_Provided text:_
<<<<

= Opizzo Fieschi =

Opizzo Fieschi (d. c. 1291), also known as Opizo or Opiso dei' Fieschi, was a 13th-century Italian cleric from the powerful Genovese Fieschi family. Following his uncle Sinibaldo's election as Pope Innocent IV, Opizzo was appointed the Catholic Church's patriarch of Antioch (probably in 1247 and possibly serving as long as the fall of Antioch in 1268). (Note: Hamilton, cited in Jackson.)

==Life==
Opizzo was born to the Fieschi, the Genovese dynasty of the counts of Lavagna, sometime in the first part of the 13th century. His parentage is uncertain, although certain church records suggest his father was Tedisio Fieschi.

His paternal uncle Sinibaldo was elected Pope Innocent IV in 1243. In October 1245, Opizzo was dispatched to end the conflict between Eastern Pomerania and the Teutonic Order.

>>>>

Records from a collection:
<<<<

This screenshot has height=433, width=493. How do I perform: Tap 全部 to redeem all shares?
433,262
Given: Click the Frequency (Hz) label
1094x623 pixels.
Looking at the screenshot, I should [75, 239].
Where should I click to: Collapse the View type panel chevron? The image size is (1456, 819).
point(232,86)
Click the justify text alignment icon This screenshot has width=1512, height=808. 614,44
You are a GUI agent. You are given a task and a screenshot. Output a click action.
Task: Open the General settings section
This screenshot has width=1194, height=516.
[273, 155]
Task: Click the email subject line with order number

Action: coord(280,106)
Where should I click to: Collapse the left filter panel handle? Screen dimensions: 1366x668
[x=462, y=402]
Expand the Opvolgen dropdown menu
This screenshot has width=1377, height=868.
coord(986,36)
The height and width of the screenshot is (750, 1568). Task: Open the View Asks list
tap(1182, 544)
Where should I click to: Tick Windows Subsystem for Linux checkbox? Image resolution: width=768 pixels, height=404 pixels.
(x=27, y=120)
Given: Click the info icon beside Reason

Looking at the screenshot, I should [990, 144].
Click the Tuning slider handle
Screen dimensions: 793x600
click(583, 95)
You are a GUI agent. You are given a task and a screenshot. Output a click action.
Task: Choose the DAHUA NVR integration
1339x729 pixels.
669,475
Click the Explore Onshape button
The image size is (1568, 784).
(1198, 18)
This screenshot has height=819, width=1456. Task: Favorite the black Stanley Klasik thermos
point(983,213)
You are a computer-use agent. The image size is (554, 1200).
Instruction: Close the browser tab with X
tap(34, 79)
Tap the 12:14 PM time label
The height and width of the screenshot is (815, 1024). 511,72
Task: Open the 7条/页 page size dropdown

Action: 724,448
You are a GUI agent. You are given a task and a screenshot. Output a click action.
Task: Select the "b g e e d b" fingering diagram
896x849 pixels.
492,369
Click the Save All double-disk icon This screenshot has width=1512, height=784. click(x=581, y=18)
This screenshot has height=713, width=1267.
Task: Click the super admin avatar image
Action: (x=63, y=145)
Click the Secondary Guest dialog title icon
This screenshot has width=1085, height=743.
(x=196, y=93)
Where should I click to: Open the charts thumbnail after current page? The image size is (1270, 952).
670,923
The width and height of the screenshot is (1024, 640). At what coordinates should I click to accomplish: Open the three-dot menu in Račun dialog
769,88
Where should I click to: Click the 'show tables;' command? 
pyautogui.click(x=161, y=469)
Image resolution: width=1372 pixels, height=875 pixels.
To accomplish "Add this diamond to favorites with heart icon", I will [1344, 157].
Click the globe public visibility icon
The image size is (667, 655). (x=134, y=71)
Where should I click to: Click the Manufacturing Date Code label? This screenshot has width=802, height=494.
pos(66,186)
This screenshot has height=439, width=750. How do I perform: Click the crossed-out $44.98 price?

>>>>

_Stated exercise 1:_
List every year given as a number in the Opizzo Fieschi article, in the order they appear.
_Stated exercise 2:_
Retype the passage of the Opizzo Fieschi article between "Opizzo Fieschi (d." and "the Teutonic Order.", inclusive.
The entries aren't needed for anything here.

_Full answer 1:_
1291, 1247, 1268, 1243, 1245

_Full answer 2:_
Opizzo Fieschi (d. c. 1291), also known as Opizo or Opiso dei' Fieschi, was a 13th-century Italian cleric from the powerful Genovese Fieschi family. Following his uncle Sinibaldo's election as Pope Innocent IV, Opizzo was appointed the Catholic Church's patriarch of Antioch (probably in 1247 and possibly serving as long as the fall of Antioch in 1268). (Note: Hamilton, cited in Jackson.)

==Life==
Opizzo was born to the Fieschi, the Genovese dynasty of the counts of Lavagna, sometime in the first part of the 13th century. His parentage is uncertain, although certain church records suggest his father was Tedisio Fieschi.

His paternal uncle Sinibaldo was elected Pope Innocent IV in 1243. In October 1245, Opizzo was dispatched to end the conflict between Eastern Pomerania and the Teutonic Order.